PROBLEM STATEMENT:
Would you repeat exactly the part of the listing below that runs from the line containing "The width and" down to the line containing "Instruction: Open the TrendMicro account menu", inclusive, and nothing else?

RECORDS TO USE:

☆ ☆ ☆ ☆ ☆ ☆ ☆

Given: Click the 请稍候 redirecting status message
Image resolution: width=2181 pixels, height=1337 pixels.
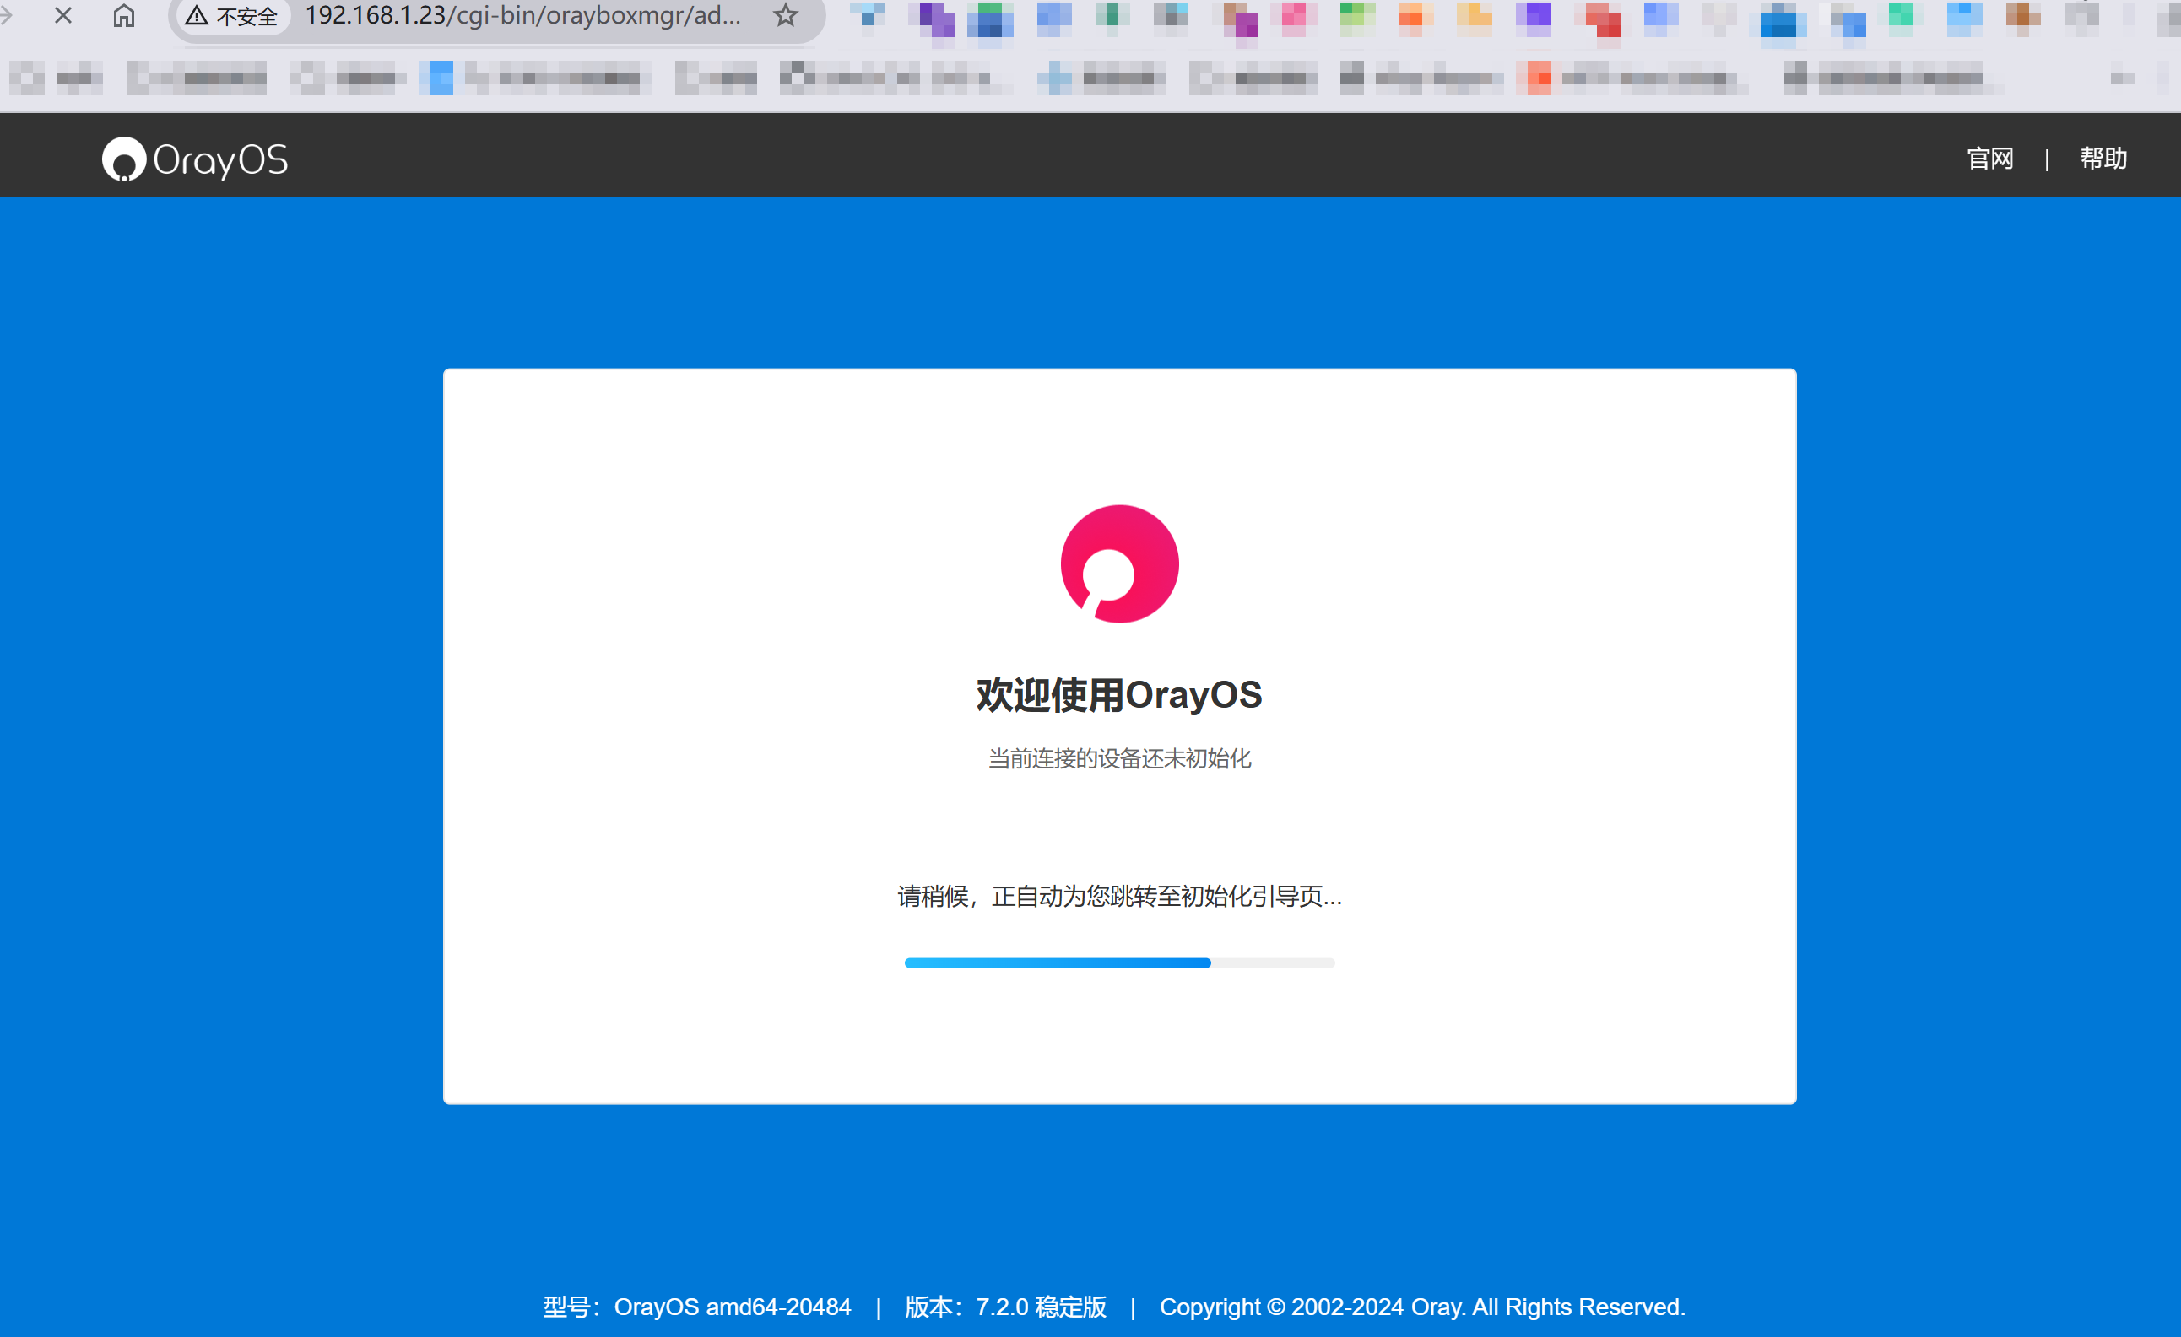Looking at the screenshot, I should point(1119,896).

☆ ☆ ☆ ☆ ☆ ☆ ☆

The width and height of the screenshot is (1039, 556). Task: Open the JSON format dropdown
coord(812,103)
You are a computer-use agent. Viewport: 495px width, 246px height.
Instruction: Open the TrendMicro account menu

☆ ☆ ☆ ☆ ☆ ☆ ☆

TASK ANSWER:
The width and height of the screenshot is (1039, 556). Task: Open the JSON format dropdown
coord(812,103)
You are a computer-use agent. Viewport: 495px width, 246px height.
Instruction: Open the TrendMicro account menu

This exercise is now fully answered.